Once harvested, the ‘post-harvest handling’ of a seed collection can seriously affect the quality and longevity of the seeds.

Drying seeds is critical

Figure 1. Collecting good quality seeds takes time and effort. Protecting this investment requires careful post-harvest seed handling

Figure 1. Collecting good quality seeds takes time and effort. Protecting this investment requires careful post-harvest seed handling

Seed collections made in the field need to be transported to the TSCC as quickly as possible. At the point of natural dispersal most seeds contain too much moisture for seed bank storage. Drying seeds down and maintaining low seed moisture content is critical in order to maximise seed viability and longevity 1.

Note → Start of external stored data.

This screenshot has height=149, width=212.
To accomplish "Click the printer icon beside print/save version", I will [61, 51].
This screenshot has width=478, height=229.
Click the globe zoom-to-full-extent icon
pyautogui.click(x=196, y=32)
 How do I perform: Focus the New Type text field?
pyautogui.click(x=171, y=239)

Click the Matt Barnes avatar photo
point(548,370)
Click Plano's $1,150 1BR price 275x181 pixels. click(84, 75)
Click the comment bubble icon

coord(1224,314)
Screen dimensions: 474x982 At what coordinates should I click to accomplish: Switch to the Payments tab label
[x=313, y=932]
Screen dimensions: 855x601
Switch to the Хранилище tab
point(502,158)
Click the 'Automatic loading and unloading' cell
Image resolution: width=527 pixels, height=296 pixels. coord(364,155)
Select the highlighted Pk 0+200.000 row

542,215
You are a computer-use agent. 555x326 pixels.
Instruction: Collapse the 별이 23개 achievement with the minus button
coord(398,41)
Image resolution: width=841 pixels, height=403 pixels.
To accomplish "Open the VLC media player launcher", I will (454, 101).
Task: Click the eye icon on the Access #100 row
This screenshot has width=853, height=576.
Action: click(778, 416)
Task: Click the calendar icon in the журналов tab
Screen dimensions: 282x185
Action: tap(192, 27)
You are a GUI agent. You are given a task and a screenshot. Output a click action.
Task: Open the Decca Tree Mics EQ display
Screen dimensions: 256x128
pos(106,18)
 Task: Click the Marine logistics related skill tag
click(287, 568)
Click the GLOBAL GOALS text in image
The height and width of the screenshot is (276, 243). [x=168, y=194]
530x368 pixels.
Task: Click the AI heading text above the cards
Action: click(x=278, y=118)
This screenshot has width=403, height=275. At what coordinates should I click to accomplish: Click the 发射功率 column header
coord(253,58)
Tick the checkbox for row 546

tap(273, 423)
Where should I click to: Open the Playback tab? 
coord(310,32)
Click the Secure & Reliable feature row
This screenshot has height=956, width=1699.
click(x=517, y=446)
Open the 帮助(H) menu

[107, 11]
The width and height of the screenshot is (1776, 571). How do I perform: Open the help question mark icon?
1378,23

Seed moisture content (as well as temperature) determines the rate at which seeds lose viability and die. The vast majority of seeds maintain greater viability when dry. A useful rule of thumb is that seed longevity approximately doubles for every 10% reduction in relative humidity (RH)2. Therefore knowing the moisture status of seeds is crucially important in seed conservation.

Storing seeds at 15°C and 15% RH

Seed collections in the TSCC drying room

Figure 2. Seed collections in the TSCC drying room. Collections are held in cloth/paper bags or paper envelopes and placed in slatted plastic crates. This allows good air flow around the collections and ensures rapid drying.

Once collections arrive at the TSCC, they are usually placed immediately in the drying room (fig. 2). The drying room is maintained at 15°C and 15% RH, an internationally-accepted regime for drying seed collections1.

Dry seeded material collected in the field is placed directly into the drying room. However wet fruit and berries are tackled differently. Seeds, stones, pyrenes, etc. need to be extracted from wet fruit as soon as possible (fig. 3). Wet fruits are pulped in a sieve and washed with warm water to remove the fleshy tissue. Once the fruit pulp is removed, the extracted seeds can be placed in the drying room.

Figure 3 - Fleshy fruited collections


Figure 3. Fleshy fruited collections like these need to be processed immediately to extract the seeds easily.

Seeds are ‘hydroscopic’

All seeds are hygroscopic, including those with physical dormancy once the seed coat has been chipped. This means that they automatically absorb or desorb moisture from the surrounding air by diffusion. If the seed contains more moisture than the surrounding air, the seed will lose water and become drier, and if the seed conatins less moisture then the air it will absorb water. Absorption or desorption of water occurs until the seed is in equilibrium with the surrounding air.

Poorly dried seeds can age rapidly

Slow gradual gain of moisture from the air by dry seeds can accelerate seed ageing and result in a rapid loss in seed viability. It is important then that dried seeds be kept dry.

Dry seeds can be frozen

Placing seeds in a 15% RH environment causes them to gradually dry down to approximately 15% RH. Not only does this maximise seed longevity while in storage, but it is also sufficiently dry enough for seeds to be stored at -20°C without harmful ice crystals forming and destroying delicate seed tissue.

Cleaning up collections

Figure 4. Cleaning seed

Figure 4. Seed Bank coordinator James Wood supervising the cleaning of Spyridium parviflorum (Rhamnaceae) with volunteer Lorraine Cotter.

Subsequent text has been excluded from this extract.